All Assam Students Union (AASU) activists hold hands together as they form a human chain to protest against the Citizenship Amendment Act on a road in Gauhati, India, Saturday, Feb. 1, 2020. Critics say the bill threatens the secular fabric of India. 

Citizen pain: Part I

Critical State, a foreign policy newsletter by Inkstick Media, takes a deep dive this week into how states determine citizenship, with a spotlight on Assam, India, as the case study.  

This analysis was featured in Critical State, a weekly foreign policy newsletter from Inkstick Media. Subscribe here.

When the British Crown imposed rule on India by force (and through the East India Company), it reordered the subcontinent in many profound ways that persist to this day. The very act of determining citizenship, where the state sets rules to decide who is and isn’t legally allowed to live where they are based on documented claims of residency, can be traced back to colonial rule. 

In “Deprivation of Citizenship as Colonial Violence: Deracination and Dispossession in Assam,” authors Rudabeh Shahid and Joe Turner turn to Assam, a northeastern province of India, as a case study for how the categories of citizenship are used to inflict material harm.

To ground their study in the present, the authors open by talking about the Citizenship Amendment Act (CAA), passed in December 2019 by the Indian parliament, which amended the National Register of Citizenship (NRC) in Assam.

“The registry aims to catalog ‘genuine’ inhabitants of the state and effectively purge Assam of so-called illegal migrants,” the authors write.
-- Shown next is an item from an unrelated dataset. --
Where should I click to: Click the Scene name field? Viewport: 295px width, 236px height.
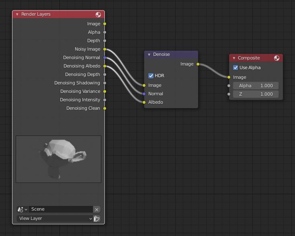[x=60, y=209]
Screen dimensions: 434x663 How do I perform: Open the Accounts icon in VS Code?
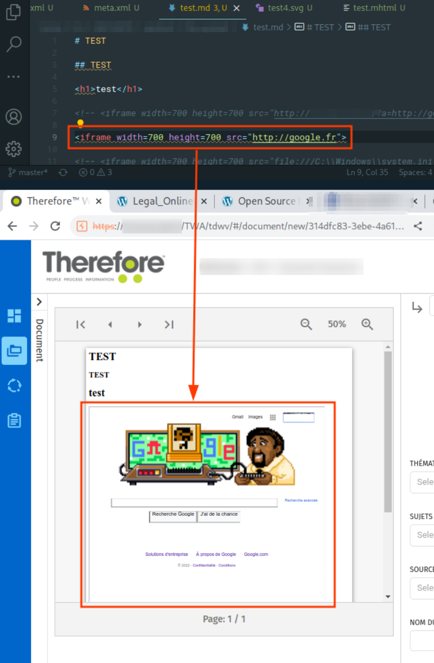(13, 117)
The CAA is a tool to grant citizenship to Hindu, Sikh, Buddhist, Jain, Parsi, and Christian communities. “However, what the CAA effectively did was focus on the dispossession of rights on Muslim communities who were left off the list of protected religions and turned into ‘illegal migrants.’”

When encountered by the British, Assam was full of Indigenously-tended and maintained forests and fields, leading British settlers and colonists to determine that the land was mostly wasteland, and thus ripe for reorganization. “In order to make the land ‘productive,’ the colonial state introduced an extractive model of tea plantations in Assam and a system of forced and waged labor, networking the region into the imperial economy,” the authors write. 

This forced and wage labor included locals pressed into service, as well as people from diverse communities brought together in competition by British-driven movements. These categories became enshrined in the laws of British rule and then, following the 1947 partition of British colonies into India and Pakistan, became national identities.

“What we argue is that in acts of deprivation that make ‘citizens’ into ‘migrants’ — or more often ‘illegal migrants’ and stateless subjects — this relies upon the racialized conditions under which it becomes possible and thinkable to deprive someone of their rights,” write the authors. “Attempts to categorize the demographic makeup of the state were focused on delineating those ‘original inhabitants’ from ‘outsiders’ while erasing the economic and historical conditions of colonization and imperialism that created population movements.”

Colonization, partition, war, and now exclusionary rules imposed by the national government all build toward the same purpose. Citizenship is seen not as a right of every person, but as a privilege that can be pulled away from those deemed outsiders or undesirable.

“Because of the colonial logic underpinning citizenship, altered rather than fully transformed by the postcolonial state, certain populations are never recognized within codes of citizenship in the first place. The recent NRC and CAA create hierarchies of belonging and illegality that are already partially rooted in Indian citizenship,” conclude the authors.